Abstract

The International Baccalaureate (IB) is a series of educational programs for students aged 3 to 19 offered in schools around the world. Originally created for a transient population in need of a portable and recognized curriculum, it has evolved to become an alternative to local curricula in countries such as Australia, the United States, the United Kingdom and Canada. This manuscript dissertation includes four articles that examine perceptions of the IB in Canada and the implications these perceptions might have for the wider society (e.g., publicly funded education or real estate). The study was conducted in two parts: (i) online survey and semi-structured interviews to gain insight into how admissions personnel at Canadian universities view the IB in relation to other curricula; and (ii) corpus linguistics combined with aspects of critical discourse analysis to examine a 1.5 million word corpus of Canadian newspapers on how the IB is represented in the public domain. Results from both domains showed consistently positive views, suggesting that there exists a dominant (hegemonic) discourse surrounding the IB. Results also suggested that the positive view of the IB tends to create a negative view of things non-IB (programs, students, schools).

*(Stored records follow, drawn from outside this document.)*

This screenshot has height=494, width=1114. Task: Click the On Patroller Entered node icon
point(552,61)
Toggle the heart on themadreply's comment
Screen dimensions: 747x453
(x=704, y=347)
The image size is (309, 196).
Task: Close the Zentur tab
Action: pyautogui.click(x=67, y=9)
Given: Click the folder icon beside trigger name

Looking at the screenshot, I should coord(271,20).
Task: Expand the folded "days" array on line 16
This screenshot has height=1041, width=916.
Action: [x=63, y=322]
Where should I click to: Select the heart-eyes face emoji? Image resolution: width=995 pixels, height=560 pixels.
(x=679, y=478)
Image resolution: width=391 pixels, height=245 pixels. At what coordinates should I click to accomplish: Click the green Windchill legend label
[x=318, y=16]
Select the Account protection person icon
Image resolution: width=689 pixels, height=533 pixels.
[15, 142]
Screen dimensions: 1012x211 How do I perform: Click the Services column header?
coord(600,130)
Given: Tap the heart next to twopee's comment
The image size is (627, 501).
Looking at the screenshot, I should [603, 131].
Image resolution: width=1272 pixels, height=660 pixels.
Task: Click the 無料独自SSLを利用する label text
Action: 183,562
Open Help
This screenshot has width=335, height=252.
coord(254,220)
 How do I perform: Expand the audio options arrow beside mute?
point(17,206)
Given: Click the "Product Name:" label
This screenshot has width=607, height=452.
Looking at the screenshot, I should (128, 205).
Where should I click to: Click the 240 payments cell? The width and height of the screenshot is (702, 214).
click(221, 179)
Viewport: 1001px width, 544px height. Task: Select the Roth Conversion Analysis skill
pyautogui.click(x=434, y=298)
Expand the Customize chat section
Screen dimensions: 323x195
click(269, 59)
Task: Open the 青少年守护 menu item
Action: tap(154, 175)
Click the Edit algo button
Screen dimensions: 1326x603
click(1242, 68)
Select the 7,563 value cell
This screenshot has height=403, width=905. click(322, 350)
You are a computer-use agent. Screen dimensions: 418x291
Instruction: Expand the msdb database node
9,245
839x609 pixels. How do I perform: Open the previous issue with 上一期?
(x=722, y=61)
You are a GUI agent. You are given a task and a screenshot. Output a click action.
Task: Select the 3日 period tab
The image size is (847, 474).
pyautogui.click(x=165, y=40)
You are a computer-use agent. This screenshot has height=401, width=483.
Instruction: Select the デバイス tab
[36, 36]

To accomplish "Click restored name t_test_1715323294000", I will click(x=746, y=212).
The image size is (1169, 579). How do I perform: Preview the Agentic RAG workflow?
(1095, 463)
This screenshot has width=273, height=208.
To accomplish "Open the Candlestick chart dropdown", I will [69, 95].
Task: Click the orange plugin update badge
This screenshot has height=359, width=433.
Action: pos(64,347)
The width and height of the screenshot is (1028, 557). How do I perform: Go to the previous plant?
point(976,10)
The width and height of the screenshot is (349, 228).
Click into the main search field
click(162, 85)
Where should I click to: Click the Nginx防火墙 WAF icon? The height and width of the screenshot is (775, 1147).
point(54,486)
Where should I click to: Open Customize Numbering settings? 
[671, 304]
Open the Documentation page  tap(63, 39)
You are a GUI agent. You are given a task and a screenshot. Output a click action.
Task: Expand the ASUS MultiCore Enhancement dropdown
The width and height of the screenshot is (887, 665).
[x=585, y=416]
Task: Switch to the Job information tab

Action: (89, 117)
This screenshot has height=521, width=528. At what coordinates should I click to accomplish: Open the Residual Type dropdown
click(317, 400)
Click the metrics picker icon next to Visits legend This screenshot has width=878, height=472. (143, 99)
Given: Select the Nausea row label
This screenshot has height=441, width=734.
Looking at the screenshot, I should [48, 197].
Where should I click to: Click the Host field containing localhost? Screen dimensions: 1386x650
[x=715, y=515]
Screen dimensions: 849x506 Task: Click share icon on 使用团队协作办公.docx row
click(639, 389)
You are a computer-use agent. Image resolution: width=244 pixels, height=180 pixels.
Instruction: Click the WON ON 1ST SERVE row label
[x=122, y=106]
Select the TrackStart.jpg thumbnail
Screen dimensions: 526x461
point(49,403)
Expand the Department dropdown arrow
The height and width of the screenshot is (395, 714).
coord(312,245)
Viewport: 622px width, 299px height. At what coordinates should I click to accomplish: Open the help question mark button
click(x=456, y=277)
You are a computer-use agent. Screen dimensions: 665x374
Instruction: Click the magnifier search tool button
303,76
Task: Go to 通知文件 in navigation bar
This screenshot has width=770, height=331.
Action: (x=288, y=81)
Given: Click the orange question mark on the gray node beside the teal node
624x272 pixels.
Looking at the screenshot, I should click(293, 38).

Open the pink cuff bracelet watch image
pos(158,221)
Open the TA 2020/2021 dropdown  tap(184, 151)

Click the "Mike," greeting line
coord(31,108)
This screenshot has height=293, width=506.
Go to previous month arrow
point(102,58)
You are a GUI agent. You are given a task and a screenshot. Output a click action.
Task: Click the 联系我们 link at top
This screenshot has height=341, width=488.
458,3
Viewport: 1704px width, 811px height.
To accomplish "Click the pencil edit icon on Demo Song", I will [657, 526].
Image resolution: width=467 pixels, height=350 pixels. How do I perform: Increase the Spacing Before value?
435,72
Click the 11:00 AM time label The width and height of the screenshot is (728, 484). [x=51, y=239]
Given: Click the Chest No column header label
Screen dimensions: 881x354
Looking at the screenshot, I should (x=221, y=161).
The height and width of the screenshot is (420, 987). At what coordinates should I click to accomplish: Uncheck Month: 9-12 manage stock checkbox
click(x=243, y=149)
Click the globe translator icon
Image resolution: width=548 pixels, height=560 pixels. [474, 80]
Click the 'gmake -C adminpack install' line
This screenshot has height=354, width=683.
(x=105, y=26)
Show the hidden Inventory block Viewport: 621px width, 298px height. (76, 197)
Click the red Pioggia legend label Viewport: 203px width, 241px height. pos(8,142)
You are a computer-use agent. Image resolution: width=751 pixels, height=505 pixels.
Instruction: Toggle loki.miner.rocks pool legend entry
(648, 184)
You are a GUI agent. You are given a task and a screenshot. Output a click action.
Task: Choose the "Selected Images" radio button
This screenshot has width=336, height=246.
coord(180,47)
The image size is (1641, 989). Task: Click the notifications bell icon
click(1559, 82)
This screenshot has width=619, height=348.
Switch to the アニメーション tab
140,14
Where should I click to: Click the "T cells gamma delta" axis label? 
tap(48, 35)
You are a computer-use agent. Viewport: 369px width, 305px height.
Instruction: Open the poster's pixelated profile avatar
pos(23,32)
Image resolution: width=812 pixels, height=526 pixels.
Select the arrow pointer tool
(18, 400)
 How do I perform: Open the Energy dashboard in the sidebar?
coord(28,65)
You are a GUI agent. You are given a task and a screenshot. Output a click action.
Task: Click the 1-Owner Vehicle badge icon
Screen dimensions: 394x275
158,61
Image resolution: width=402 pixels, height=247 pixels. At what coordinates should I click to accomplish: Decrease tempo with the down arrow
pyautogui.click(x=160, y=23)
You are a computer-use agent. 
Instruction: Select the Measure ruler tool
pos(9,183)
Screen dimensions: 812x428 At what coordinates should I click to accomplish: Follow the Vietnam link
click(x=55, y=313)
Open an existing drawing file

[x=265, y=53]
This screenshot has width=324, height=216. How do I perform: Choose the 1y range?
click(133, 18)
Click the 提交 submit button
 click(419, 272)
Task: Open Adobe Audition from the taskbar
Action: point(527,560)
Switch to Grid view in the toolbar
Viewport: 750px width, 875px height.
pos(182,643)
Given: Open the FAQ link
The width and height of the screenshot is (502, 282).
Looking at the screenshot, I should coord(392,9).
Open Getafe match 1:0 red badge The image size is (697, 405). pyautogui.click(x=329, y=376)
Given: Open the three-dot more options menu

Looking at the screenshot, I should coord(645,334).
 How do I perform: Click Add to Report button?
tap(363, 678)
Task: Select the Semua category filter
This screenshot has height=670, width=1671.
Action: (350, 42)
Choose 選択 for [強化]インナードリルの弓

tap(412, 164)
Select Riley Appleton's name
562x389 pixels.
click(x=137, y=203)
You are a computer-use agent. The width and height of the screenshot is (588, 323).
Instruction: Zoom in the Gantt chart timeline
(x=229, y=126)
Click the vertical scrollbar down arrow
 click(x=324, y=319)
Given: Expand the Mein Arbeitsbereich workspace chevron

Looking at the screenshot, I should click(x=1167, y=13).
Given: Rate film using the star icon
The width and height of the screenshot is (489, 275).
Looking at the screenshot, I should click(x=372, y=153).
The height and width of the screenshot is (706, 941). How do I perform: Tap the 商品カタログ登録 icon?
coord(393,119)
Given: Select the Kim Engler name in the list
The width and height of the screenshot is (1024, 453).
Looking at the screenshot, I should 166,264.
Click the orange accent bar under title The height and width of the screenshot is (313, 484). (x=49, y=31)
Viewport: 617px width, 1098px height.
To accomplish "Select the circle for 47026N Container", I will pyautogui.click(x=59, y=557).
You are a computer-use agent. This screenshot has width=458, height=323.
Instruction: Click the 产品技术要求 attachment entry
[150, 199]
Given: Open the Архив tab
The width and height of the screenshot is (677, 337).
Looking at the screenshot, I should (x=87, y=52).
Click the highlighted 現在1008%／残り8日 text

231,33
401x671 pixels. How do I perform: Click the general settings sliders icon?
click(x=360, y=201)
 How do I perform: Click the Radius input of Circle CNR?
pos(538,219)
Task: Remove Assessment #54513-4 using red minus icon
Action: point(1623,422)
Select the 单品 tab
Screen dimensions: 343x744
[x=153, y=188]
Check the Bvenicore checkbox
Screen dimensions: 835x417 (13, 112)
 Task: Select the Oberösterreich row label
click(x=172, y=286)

Since one is constructed as “better”, there is an implied comparison that seems to go unnoticed. Using corpus-based critical discourse analysis, patterns of language use were analyzed to make visible values and assumptions that discursively construct the IB as superior. The linguistic patterns and strategies identified appear to bear a striking resemblance to discourses of discrimination and difference, such as (1) collectivization of people into a homogeneous group, (2) attribution of particular qualities or characteristics to the group as a whole, and (3) perpetuation of the stereotype through repetition, and eventually “common sense knowledge” which is taken for granted and more assumed than stated explicitly. In the context of Canada’s publicly funded education system, where the IB has grown increasingly popular, this positive view is problematic as it privileges a select few while disadvantaging the rest (e.g., by preferred admission into universities), thereby creating a context of insiders and outsiders.